Sartin, however, is not the only scholar familiar with these travesties – the devastation of the Third Army is also highlighted in a recent lecture on the American Civil War recorded for The Great Courses. The lecture goes to describe the psychological wounds that shadowed the epidemiological disasters of the American Civil War.

It states: “Some men had horrible diseases. Some had horrible wounds and lived, but they lived in spite of the medical care that they got in many instances rather than because of it. In fact, many soldiers would write home in their letters and put in their diaries that they would rather remain in their tents and try to battle out a terrible bout of this or that disease or try to recover from one of their wounds on their own than put themselves into the hands of the surgeons and go into the hospitals where they thought they would probably not have as good a chance of surviving as they did on their own. Unfortunately, there was more than a little bit of truth in that.”

This is a transcript from the video series The American Civil War. Watch it now, Wondrium.

The bottom line is that the so-called “childhood diseases” (i.e., measles, mumps, etc.) that we inoculate on a regular basis today, were the devilish soldiers of the Third Army during the American Civil War.

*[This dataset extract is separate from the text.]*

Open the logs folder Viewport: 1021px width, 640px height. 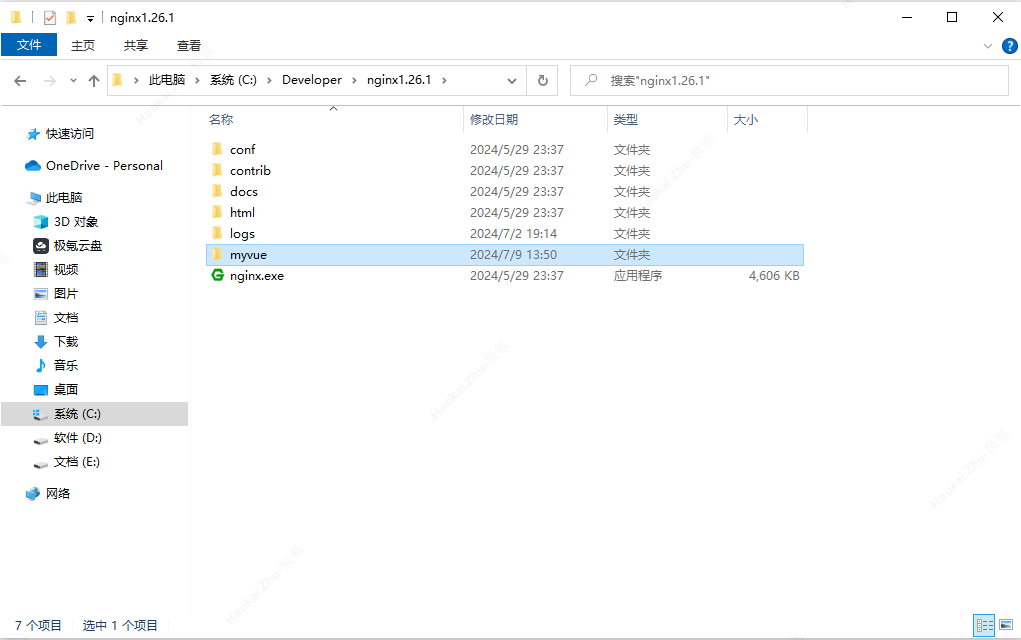pyautogui.click(x=240, y=233)
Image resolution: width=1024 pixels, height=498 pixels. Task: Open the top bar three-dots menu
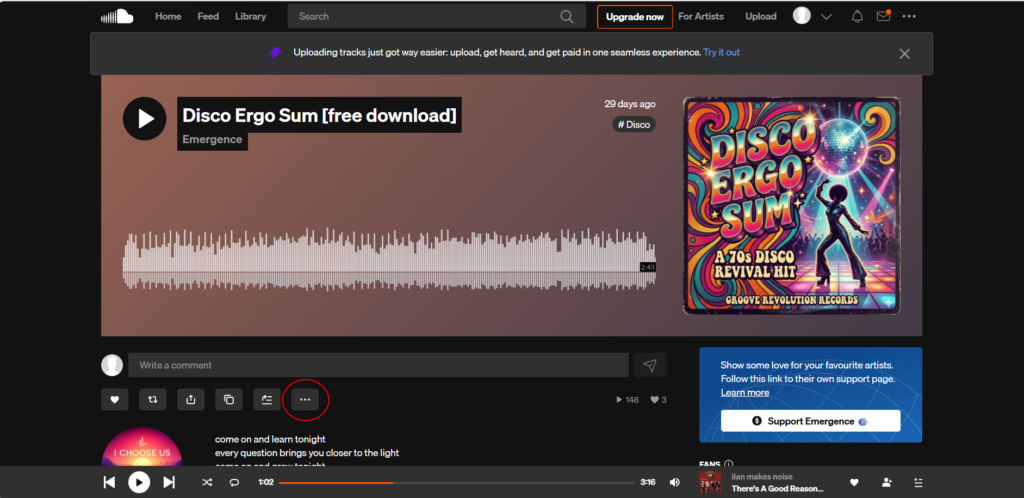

They mowed through forces with biological precision; they helped create a blitzkrieg of bacteriological infliction that changed the course of the war.

The Third Army played a major role in halting several major campaigns. These delays, coming at crucial points in the conflict, prolonged the devastating conflict between North and South by as much as two years. Put simply, the Third Army may very well have been the most dominant force in the Civil War.

Common Questions About Disease in the American Civil War

Q: How many soldiers died from infectious disease during the American Civil War?

Roughly two-thirds of the total 660,000 deaths during the American Civil War were caused by infectious disease.

Q: What types of infectious diseases were responsible for the massive amount of deaths during the American Civil Wars.

All sorts of infectious diseases devastated populations, including such common diseases as: pneumonia, typhoid, diarrhea/dysentery, measles, mumps, malaria, and influenza.

Q: Why couldn’t doctors help prevent these infectious diseases?

While doctors tried to prevent these infectious diseases, they were usually unsuccessful due to lack of knowledge of the germ theory of disease. Medical advancements were sluggish in comparison to advancements in weapon technologies.

Q: Why is infectious disease sometimes referred to as the Third Army of the American Civil War?

It mowed through forces with biological precision; they helped create a blitzkrieg of bacteriological infliction that changed the course of the war. It may have been silent, but it was more efficient in killing its enemies than both the Union and Confederate armies.